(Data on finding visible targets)
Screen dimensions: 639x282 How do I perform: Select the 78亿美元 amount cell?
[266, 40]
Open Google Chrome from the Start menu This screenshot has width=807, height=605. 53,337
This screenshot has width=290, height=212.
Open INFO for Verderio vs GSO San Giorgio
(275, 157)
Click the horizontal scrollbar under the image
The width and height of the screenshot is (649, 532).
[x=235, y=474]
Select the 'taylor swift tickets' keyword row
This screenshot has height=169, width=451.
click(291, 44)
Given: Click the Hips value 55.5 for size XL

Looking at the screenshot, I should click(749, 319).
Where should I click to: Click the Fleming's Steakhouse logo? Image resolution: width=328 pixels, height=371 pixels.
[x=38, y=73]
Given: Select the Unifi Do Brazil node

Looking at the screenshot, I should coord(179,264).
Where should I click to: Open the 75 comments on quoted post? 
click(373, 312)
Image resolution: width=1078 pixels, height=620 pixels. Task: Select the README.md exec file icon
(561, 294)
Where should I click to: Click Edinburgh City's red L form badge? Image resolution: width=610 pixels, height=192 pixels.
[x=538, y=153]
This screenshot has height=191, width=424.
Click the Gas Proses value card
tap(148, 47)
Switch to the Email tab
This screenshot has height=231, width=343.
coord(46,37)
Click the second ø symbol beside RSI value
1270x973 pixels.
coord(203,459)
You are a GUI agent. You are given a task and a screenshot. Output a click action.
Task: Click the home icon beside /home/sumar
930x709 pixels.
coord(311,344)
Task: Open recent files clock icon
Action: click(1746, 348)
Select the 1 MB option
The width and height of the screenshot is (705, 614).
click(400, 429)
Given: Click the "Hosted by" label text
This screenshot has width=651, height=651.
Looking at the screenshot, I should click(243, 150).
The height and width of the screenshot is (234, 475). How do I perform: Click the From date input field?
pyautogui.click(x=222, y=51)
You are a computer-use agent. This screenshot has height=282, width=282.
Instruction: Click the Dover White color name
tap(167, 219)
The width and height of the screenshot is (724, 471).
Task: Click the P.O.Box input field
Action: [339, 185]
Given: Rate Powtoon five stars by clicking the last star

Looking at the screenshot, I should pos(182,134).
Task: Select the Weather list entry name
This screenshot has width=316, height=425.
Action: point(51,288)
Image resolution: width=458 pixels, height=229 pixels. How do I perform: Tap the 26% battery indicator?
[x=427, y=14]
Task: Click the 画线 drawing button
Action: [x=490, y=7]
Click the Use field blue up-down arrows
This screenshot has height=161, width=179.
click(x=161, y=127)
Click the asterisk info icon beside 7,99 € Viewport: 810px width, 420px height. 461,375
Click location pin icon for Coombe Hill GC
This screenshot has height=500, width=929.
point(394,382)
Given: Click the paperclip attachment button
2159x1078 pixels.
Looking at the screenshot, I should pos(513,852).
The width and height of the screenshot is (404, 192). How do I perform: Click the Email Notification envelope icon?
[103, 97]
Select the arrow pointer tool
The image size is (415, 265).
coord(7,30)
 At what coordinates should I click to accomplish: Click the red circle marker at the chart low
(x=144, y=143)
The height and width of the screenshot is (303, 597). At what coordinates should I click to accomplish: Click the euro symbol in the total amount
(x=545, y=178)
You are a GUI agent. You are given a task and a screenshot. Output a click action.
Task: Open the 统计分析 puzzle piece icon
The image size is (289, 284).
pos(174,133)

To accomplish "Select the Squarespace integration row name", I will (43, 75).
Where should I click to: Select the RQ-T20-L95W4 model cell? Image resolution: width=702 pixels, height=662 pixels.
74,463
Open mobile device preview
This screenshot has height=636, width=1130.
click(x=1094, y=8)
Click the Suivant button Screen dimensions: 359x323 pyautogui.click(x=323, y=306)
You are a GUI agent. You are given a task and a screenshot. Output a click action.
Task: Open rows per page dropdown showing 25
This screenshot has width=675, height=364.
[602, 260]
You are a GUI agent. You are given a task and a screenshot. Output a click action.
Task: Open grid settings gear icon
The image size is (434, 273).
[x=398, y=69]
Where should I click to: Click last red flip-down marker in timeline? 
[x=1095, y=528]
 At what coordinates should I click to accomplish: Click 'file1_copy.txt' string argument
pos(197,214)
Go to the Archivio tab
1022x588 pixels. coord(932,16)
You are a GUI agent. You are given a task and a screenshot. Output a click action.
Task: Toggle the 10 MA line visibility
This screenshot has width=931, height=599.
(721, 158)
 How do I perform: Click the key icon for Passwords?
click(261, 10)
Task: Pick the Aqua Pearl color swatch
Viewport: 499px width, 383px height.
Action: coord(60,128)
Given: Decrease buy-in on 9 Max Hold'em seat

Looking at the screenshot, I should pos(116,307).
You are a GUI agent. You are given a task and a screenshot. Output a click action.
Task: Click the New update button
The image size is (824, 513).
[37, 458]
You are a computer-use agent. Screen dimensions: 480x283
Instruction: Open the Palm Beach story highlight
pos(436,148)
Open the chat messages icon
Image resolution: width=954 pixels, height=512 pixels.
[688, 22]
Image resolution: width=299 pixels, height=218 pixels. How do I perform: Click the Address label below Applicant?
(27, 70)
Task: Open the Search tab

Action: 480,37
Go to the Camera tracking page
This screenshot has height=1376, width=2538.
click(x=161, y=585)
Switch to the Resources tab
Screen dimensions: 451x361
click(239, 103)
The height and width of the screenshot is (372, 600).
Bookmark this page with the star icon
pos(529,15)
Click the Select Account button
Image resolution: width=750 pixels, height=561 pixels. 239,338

* EXERCISE DETAILS:
Update the material by replacing each "Screen dimensions:" with "Screen size:". Keep every other line and character the same.

* EXERCISE RESULT:
Screen size: 639x282 How do I perform: Select the 78亿美元 amount cell?
[266, 40]
Open Google Chrome from the Start menu This screenshot has width=807, height=605. 53,337
This screenshot has width=290, height=212.
Open INFO for Verderio vs GSO San Giorgio
(275, 157)
Click the horizontal scrollbar under the image
The width and height of the screenshot is (649, 532).
[x=235, y=474]
Select the 'taylor swift tickets' keyword row
This screenshot has height=169, width=451.
click(291, 44)
Given: Click the Hips value 55.5 for size XL

Looking at the screenshot, I should click(749, 319).
Where should I click to: Click the Fleming's Steakhouse logo? Image resolution: width=328 pixels, height=371 pixels.
[x=38, y=73]
Given: Select the Unifi Do Brazil node

Looking at the screenshot, I should coord(179,264).
Where should I click to: Open the 75 comments on quoted post? 
click(373, 312)
Image resolution: width=1078 pixels, height=620 pixels. Task: Select the README.md exec file icon
(561, 294)
Where should I click to: Click Edinburgh City's red L form badge? Image resolution: width=610 pixels, height=192 pixels.
[x=538, y=153]
This screenshot has height=191, width=424.
Click the Gas Proses value card
tap(148, 47)
Switch to the Email tab
This screenshot has height=231, width=343.
coord(46,37)
Click the second ø symbol beside RSI value
1270x973 pixels.
coord(203,459)
You are a GUI agent. You are given a task and a screenshot. Output a click action.
Task: Click the home icon beside /home/sumar
930x709 pixels.
coord(311,344)
Task: Open recent files clock icon
Action: click(1746, 348)
Select the 1 MB option
The width and height of the screenshot is (705, 614).
click(400, 429)
Given: Click the "Hosted by" label text
This screenshot has width=651, height=651.
Looking at the screenshot, I should click(243, 150).
The height and width of the screenshot is (234, 475). How do I perform: Click the From date input field?
pyautogui.click(x=222, y=51)
You are a computer-use agent. This screenshot has height=282, width=282.
Instruction: Click the Dover White color name
tap(167, 219)
The width and height of the screenshot is (724, 471).
Task: Click the P.O.Box input field
Action: [339, 185]
Given: Rate Powtoon five stars by clicking the last star

Looking at the screenshot, I should pos(182,134).
Task: Select the Weather list entry name
This screenshot has width=316, height=425.
Action: point(51,288)
Image resolution: width=458 pixels, height=229 pixels. How do I perform: Tap the 26% battery indicator?
[x=427, y=14]
Task: Click the 画线 drawing button
Action: [x=490, y=7]
Click the Use field blue up-down arrows
This screenshot has height=161, width=179.
click(x=161, y=127)
Click the asterisk info icon beside 7,99 € Viewport: 810px width, 420px height. 461,375
Click location pin icon for Coombe Hill GC
This screenshot has height=500, width=929.
point(394,382)
Given: Click the paperclip attachment button
2159x1078 pixels.
Looking at the screenshot, I should pos(513,852).
The width and height of the screenshot is (404, 192). How do I perform: Click the Email Notification envelope icon?
[103, 97]
Select the arrow pointer tool
The image size is (415, 265).
coord(7,30)
 At what coordinates should I click to accomplish: Click the red circle marker at the chart low
(x=144, y=143)
The height and width of the screenshot is (303, 597). At what coordinates should I click to accomplish: Click the euro symbol in the total amount
(x=545, y=178)
You are a GUI agent. You are given a task and a screenshot. Output a click action.
Task: Open the 统计分析 puzzle piece icon
The image size is (289, 284).
pos(174,133)

To accomplish "Select the Squarespace integration row name", I will (43, 75).
Where should I click to: Select the RQ-T20-L95W4 model cell? Image resolution: width=702 pixels, height=662 pixels.
74,463
Open mobile device preview
This screenshot has height=636, width=1130.
click(x=1094, y=8)
Click the Suivant button Screen size: 359x323 pyautogui.click(x=323, y=306)
You are a GUI agent. You are given a task and a screenshot. Output a click action.
Task: Open rows per page dropdown showing 25
This screenshot has width=675, height=364.
[602, 260]
You are a GUI agent. You are given a task and a screenshot. Output a click action.
Task: Open grid settings gear icon
The image size is (434, 273).
[x=398, y=69]
Where should I click to: Click last red flip-down marker in timeline? 
[x=1095, y=528]
 At what coordinates should I click to accomplish: Click 'file1_copy.txt' string argument
pos(197,214)
Go to the Archivio tab
1022x588 pixels. coord(932,16)
You are a GUI agent. You are given a task and a screenshot. Output a click action.
Task: Toggle the 10 MA line visibility
This screenshot has width=931, height=599.
(721, 158)
 How do I perform: Click the key icon for Passwords?
click(261, 10)
Task: Pick the Aqua Pearl color swatch
Viewport: 499px width, 383px height.
Action: coord(60,128)
Given: Decrease buy-in on 9 Max Hold'em seat

Looking at the screenshot, I should pos(116,307).
You are a GUI agent. You are given a task and a screenshot. Output a click action.
Task: Click the New update button
The image size is (824, 513).
[37, 458]
You are a computer-use agent. Screen size: 480x283
Instruction: Open the Palm Beach story highlight
pos(436,148)
Open the chat messages icon
Image resolution: width=954 pixels, height=512 pixels.
[688, 22]
Image resolution: width=299 pixels, height=218 pixels. How do I perform: Click the Address label below Applicant?
(27, 70)
Task: Open the Search tab

Action: 480,37
Go to the Camera tracking page
This screenshot has height=1376, width=2538.
click(x=161, y=585)
Switch to the Resources tab
Screen size: 451x361
click(239, 103)
The height and width of the screenshot is (372, 600).
Bookmark this page with the star icon
pos(529,15)
Click the Select Account button
Image resolution: width=750 pixels, height=561 pixels. 239,338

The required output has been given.